Govt. clamping down on local crypto spirit
Alarm bells were ringing when the Ministry of Finance first laid out taxations for cryptocurrencies in India. Still fresh from the bull market of November 2021, the government decided to levy heavy taxes on digital assets.
Crypto India recently shared a thread on Twitter talking about the burden and pressure on Indian crypto-exchanges. As expected, the numbers have been bad, with the same reiterating concerns associated with crypto-regulations in India.
1/ Ever since new crypto tax rules📜 became applicable, trade volume on Indian🇮🇳 exchanges continues to tumble 🔻
Wazirx – $195M➡️$4.5M – 98% 🔻
Coindcx – $32M➡️$2.1M – 93% 🔻
Zebpay – $19M➡️$1.1M – 94% 🔻
Bitbns – $24M➡️$19.8M – 17% 🔻 (Somehow not affected that much) pic.twitter.com/0MnT7EFGyg— Crypto India 🔑 (@CryptooIndia) July 3, 2022
According to the aforementioned, crypto-exchange volumes in India have been severely affected by taxations since 1 April.
WazirX has seen a dip of 98%, ZebPay took a hit of 94%, while CoinDCX’s volumes are down by 93%. Curiously, Bitbns’ volumes has fallen by just 17%. Even so, these are huge figures considering the industry is still in its infancy in India.

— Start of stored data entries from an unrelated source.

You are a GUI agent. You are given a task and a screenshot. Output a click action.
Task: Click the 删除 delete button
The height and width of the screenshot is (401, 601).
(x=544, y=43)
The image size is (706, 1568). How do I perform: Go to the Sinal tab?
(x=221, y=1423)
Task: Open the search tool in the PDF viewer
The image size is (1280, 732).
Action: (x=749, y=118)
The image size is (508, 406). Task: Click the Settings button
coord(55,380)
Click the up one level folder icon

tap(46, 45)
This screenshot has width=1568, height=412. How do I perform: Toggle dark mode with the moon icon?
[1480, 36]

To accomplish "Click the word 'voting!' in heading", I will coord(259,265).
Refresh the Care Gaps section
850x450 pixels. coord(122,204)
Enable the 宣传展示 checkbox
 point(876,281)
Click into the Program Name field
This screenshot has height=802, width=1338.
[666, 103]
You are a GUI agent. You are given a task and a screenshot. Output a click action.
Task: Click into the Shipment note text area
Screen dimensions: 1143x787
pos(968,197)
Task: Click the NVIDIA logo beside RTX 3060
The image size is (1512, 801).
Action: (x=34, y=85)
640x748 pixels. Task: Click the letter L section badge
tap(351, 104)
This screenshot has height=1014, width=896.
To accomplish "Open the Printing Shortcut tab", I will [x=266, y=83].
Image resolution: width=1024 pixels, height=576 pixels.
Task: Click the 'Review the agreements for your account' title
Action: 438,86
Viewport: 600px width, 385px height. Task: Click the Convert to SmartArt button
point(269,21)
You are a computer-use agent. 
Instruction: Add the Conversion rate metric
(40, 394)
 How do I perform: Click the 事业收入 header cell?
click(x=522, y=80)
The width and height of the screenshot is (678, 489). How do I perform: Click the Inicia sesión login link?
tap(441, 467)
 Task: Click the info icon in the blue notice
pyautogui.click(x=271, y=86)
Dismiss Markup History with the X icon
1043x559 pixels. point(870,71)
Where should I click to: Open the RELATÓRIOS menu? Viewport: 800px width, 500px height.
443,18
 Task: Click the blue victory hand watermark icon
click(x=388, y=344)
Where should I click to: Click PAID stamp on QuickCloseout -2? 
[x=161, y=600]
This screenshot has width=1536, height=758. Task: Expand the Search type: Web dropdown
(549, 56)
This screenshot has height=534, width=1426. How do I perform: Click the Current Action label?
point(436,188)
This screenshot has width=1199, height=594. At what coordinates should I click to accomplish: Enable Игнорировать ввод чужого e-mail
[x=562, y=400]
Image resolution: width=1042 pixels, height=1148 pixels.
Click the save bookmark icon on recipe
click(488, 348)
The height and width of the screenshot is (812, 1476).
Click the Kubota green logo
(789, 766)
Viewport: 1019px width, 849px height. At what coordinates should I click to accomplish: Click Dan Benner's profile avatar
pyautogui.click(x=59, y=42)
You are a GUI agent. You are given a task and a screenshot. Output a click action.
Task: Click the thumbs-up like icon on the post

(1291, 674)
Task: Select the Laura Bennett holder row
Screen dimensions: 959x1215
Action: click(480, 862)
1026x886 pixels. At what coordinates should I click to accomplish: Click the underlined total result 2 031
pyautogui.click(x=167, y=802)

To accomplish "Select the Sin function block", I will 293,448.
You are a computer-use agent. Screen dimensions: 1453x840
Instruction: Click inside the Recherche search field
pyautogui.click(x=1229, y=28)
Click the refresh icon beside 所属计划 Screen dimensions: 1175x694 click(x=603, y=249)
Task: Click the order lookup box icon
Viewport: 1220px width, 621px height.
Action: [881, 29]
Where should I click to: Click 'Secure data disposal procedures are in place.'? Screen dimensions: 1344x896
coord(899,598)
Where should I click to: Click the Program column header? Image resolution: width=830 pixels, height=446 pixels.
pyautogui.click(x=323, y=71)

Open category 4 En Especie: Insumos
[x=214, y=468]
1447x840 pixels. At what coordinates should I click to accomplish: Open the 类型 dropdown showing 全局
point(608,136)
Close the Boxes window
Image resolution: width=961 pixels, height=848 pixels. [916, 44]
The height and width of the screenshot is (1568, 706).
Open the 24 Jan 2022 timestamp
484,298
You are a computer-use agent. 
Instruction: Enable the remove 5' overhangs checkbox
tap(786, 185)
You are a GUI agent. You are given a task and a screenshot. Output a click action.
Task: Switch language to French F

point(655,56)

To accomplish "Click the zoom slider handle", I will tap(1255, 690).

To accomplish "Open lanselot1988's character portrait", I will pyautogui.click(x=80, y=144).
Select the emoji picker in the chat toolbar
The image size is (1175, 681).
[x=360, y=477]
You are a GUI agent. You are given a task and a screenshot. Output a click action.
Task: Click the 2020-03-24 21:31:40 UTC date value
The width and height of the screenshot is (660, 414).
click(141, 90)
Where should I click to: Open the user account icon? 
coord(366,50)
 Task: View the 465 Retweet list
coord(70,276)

The Reserve Bank of India (RBI) has added an additional 1% TDS on digital assets and cryptocurrencies. The tax is applicable on payments beyond Rs 10,000 in a year, according to the Section 194S in the I-T Act (per Finance Act, 2022).
The thread further claims that crypto can be revived in India through the following measures –
Since 1% TDS is not applicable on Futures trading, it can be a new venue for investors, if introduced. The government can also introduce SIP options for altcoins. Currently, SIP options are only available for major cryptos such as Bitcoin and Ethereum. Users can be attracted by introducing lending and borrowing.
Long term “hodlers” can lend their holdings to platforms and earn interests on the same. The government can also avail licences to allow stock and commodity trading. This can attract more traditional finance users to the platform, driving user growth, volumes, & revenues.
What do exchanges have to say?
Needless to say, India’s crypto-exchanges are worried.
According to Rajagopal Menon, Vice President of WazirX,
“There has been a fall in trading across the industry as investors shift to hold and there may be another dip as traders see their capital getting locked while trading on KYC-compliant Indian exchanges.”
Edul Patel, CEO of Mudrex, remains optimistic, however, despite bearish headwinds across the market.
“We are actively hiring and there is no question of trimming. Bear markets weed out the noise and allow space for creativity and innovation. For us, it is a ‘build’ market and not a bear market.”